Hope you will feel better soon. I'm caught up in the Christmas thing too and Daniel breaks up tomorrow!

Ellie Swoop and I both completed Nanowrimo. We are still glowing with the achievement. Just need to edit it now!

Hope you have a very Happy Christmas. Mx

Rachel Lyndhurst said...

You forgot:

'Take the six bags of wine bottles you've been hiding down to the bottle bank before anyone notices, and go straight to Sainsbury's Beers, wines and spirits.'

'pay the chimney sweep an extortionate sum or Santa won't visit and all your properties will burn down.'

Hope you're feeling better soon, it's such a drag sleeping with a tissue shoved up one nostril, isn't it?

Lots of love,


Joanna St. James said...

Get well soon India
let me help you with some visualization, Corsica might be french but they all speak french with an italian accent(think Brad Pitt in inglorious Basterds) the weather today was 23 degrees, were people still in their puffy jackets? yes.
Is there going to be an angry sea crashing against rocks?
I have escaped all of the hullabaloo of Christmas this year- we are going to the in laws.

Nicolette said...

Lose an entire weekend writing christmas cards - miss a turn.

Lose a week culling old children's toys to make way for new ones - miss two turns.

ros said...

Get Christmas tree that fits in house and makes it smell wonderful: go forward three spaces.

Christmas tree drops its needles everywhere so that by Christmas Day you have baubles hanging from bare branches: miss a turn.

Book supermarket delivery slot on Dec 24th to avoid having to battle the crowds: have an extra turn but lose thirty smugness points.

Realise you forgot to add crucial items to delivery order so have to go in to the supermarket on Dec 24th anyway: miss a turn and have a large bottle of Baileys to commiserate with.

Brigitte said...

'Slip on ice at 6.30 am on your way to work and break a rib.
You are out'.
That's what happened unfortunately to DH this morning; actually it is two ribs for him.
Luckily we are not going anywhere for Christmas this year.
Hope you're feeling better and will be able to enjoy the bubbly without a stuffed head.
Happy Christmas

India said...

Morton, you've inadvertently made me feel better.
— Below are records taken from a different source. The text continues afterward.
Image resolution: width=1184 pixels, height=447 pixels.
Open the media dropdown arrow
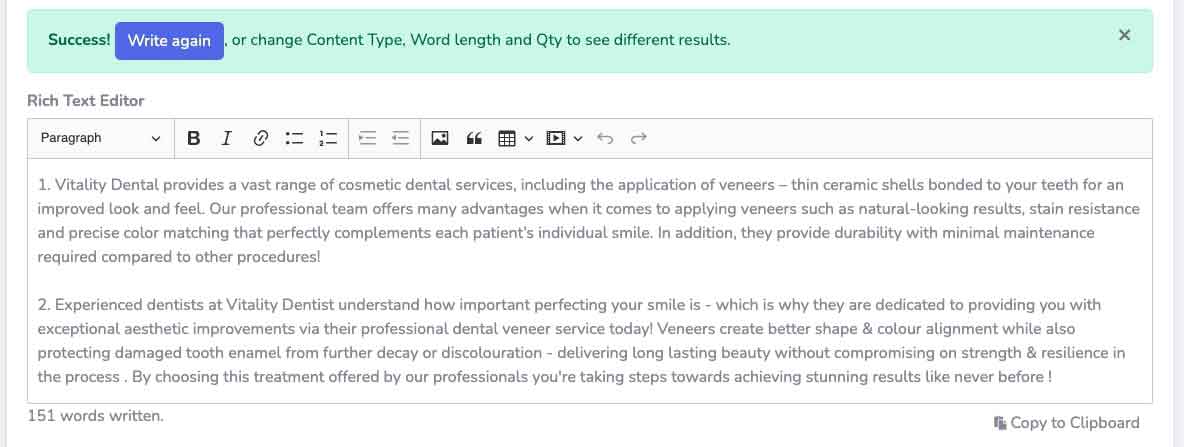click(x=578, y=138)
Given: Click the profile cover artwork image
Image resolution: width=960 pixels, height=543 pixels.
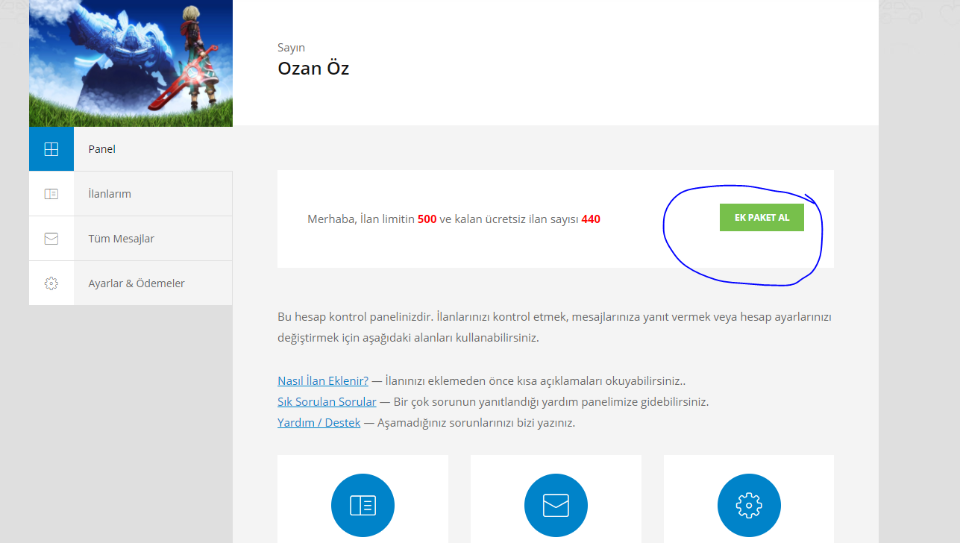Looking at the screenshot, I should coord(131,63).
Children breaking up on 10th December is outrageous - there should be a law against it! (Though am sure you'll have a lovely couple of weeks doing fun stuff with Daniel instead of being a bitter old Scrooge like me.) CONGRATULATIONS to you and Ellie on the Nano! That really is something worth celebrating in a big way - hope the two of you are going to find time for a champagne moment to toast your success.

Rachel, excellent suggestions as expected. Can I modify the chimney sweep one to 'Fail to book chimney sweep and spend entire festive season anxiously imploring OH not to put any logs on fire after about 5pm as visions of nocturnal chimney fires keep you awake: Go back 3 spaces'

Joanna (*sobbing with envy*) do you think your in-laws will have me too?

Oh yes, Nicolette - definitely. I'm about to lose a weekend exactly that way, though I discovered this morning that my youngest daughter has pinched all the tasteful, expensive Christmas cards I bought for my personal use to send to everyone in her school. So before I can lose a weekend I also have to lose another extortionate amount of money buying more (or else send everyone the cutsie, glitter-encrusted kittens I'd bought for her.)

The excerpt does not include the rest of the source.